The one that I know is that the esound protocol doesn't provide latency
information, which makes reliable lip-synced video playback impossible.

Does anyone know what the bandwidth requirement is for either of these
protocols?
It depends mostly on the number of channels, sample format and sample
rate. For the most common audio streams the raw audio takes about 1.4
Mbit/s. On top of that there's the protocol overhead, which should be
rather small in comparison for either protocol.
Add-to-wishlist: ability to use codecs here would be nice. I doesn't look like I can use ladspa plugins over the tunnel, or can I? If so, how? 1.4Mbit/s is a little high when most modern cpus can compress audio to 192Kbit/s on the fly without consuming any significant amount of CPU.
Is there a way to reduce the bandwidth used if I know in advance that
the line is not going to be able to sustain it? (via some kind of
filter? for my use case, horrible sound quality is better than getting
disconnected! think<512Kbit/s)
You can run pulseaudio servers locally on the clients and create tunnel
sinks. You can configure the tunnel sinks to use a lower-quality stream
format (e.g. mono 22050 kHz ->  ~350 kbit/s).
Can you expand on that?
I see no options for changing the bitrate in tunnel:
http://pulseaudio.org/wiki/Modules#module-tunnel-sinksource

Does this mean that I have to use another module to create the new source first?
Using a ladspa plugin? Are there any examples anywhere?

[snip]
$ pactl load-module module-native-protocol-tcp port=12422 sink=1
"Failure: Module initalization failed"
Hmm
module-native-protocol-tcp doesn't take a sink argument.

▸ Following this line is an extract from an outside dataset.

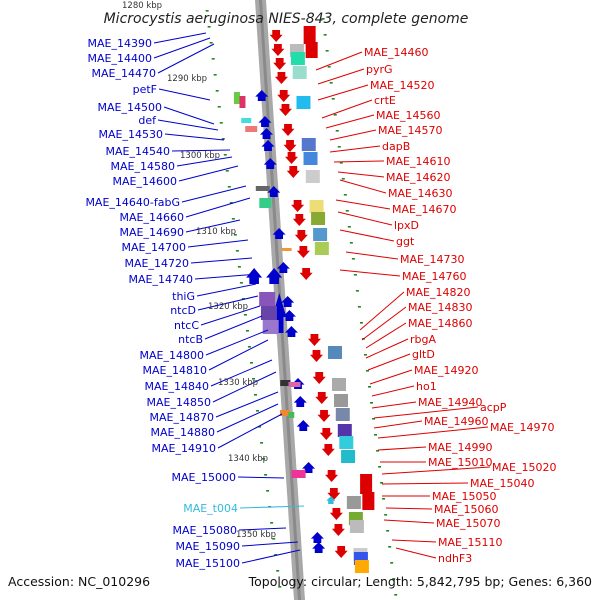 The height and width of the screenshot is (600, 600). Describe the element at coordinates (138, 152) in the screenshot. I see `gene-label-left: MAE_14540` at that location.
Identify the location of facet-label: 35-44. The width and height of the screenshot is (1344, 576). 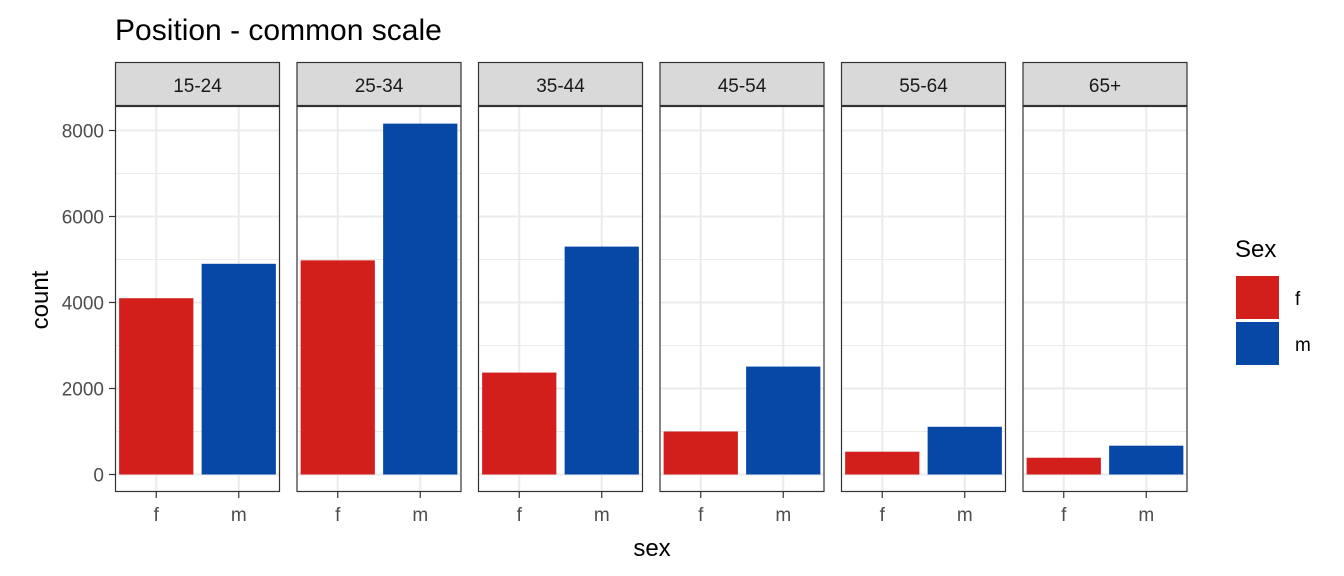
(560, 86).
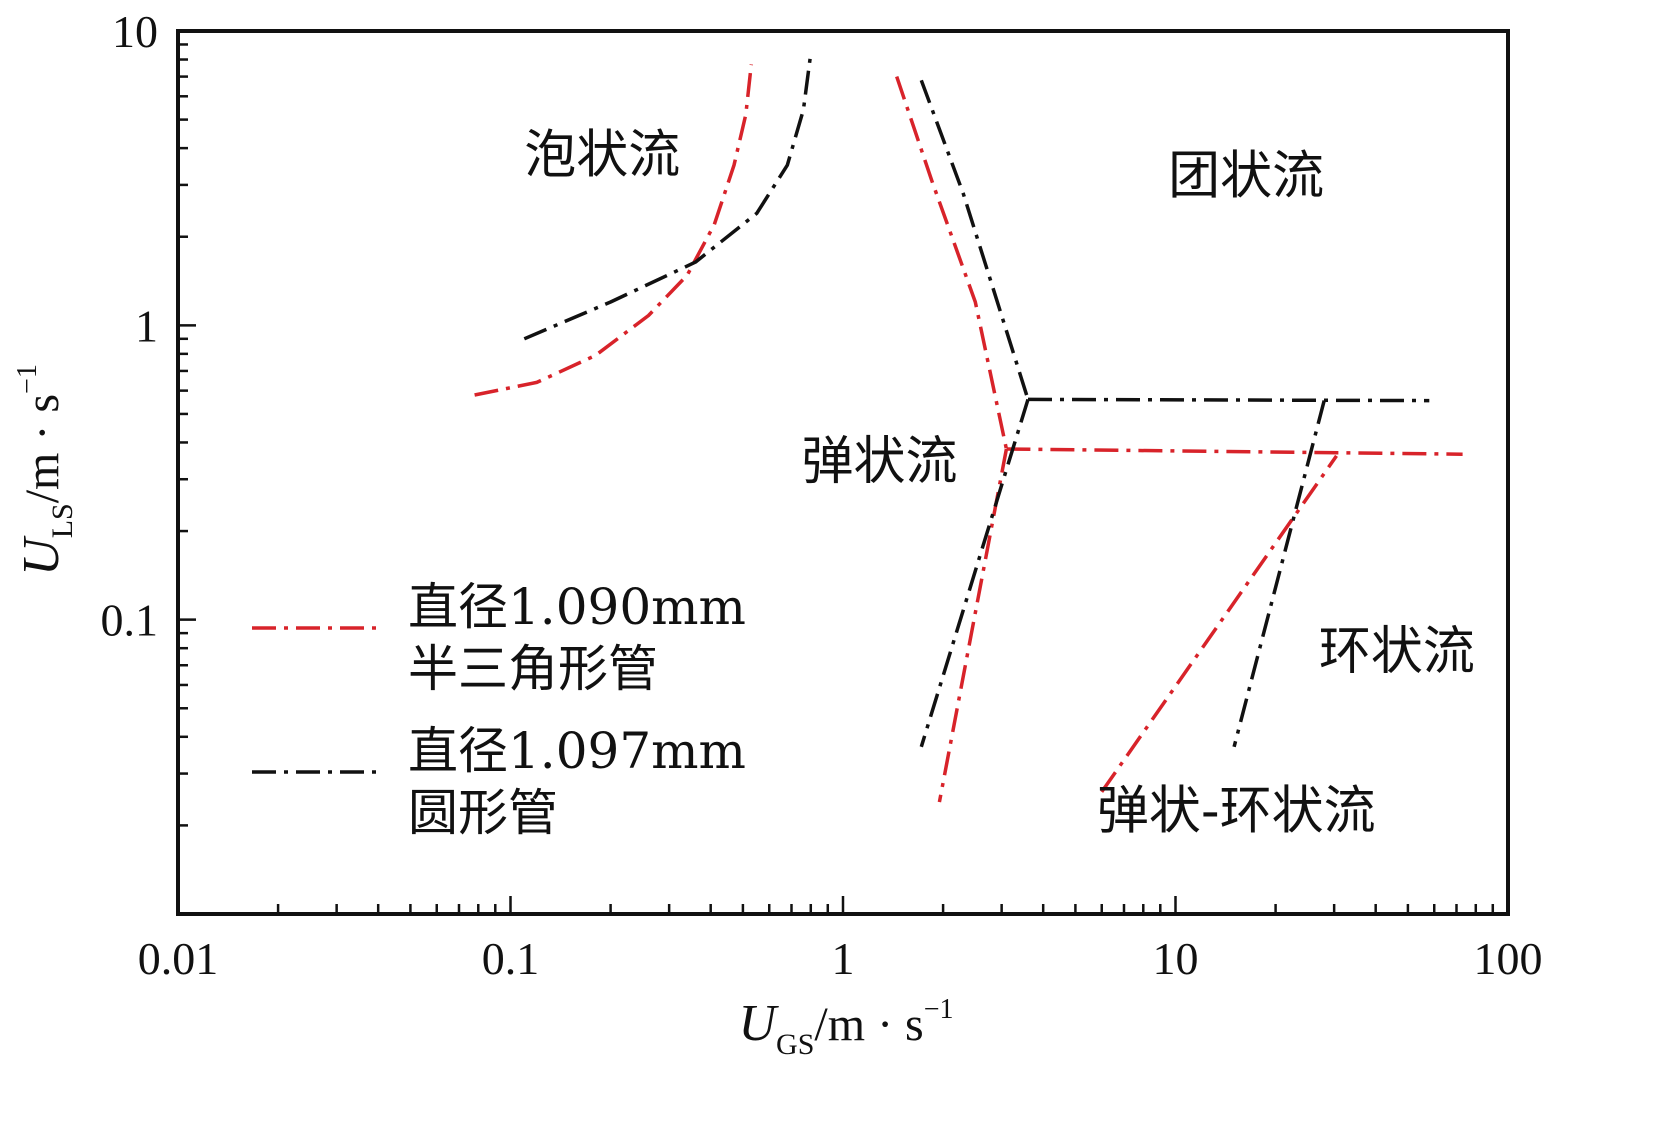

The modules and
their arguments are documented on http://pulseaudio.org/wiki/Modules
DOH. I must have been staring at that page too long..
Finally, is there a way to change the auth-cookie on the fly?
(with/without disconnecting clients if possible)
So that I can revoke the access that I had previously granted to a
remote user.
I don't see other way than revoking the ssh access for the evil user
altogether.
Can I force unload the module if it is in use?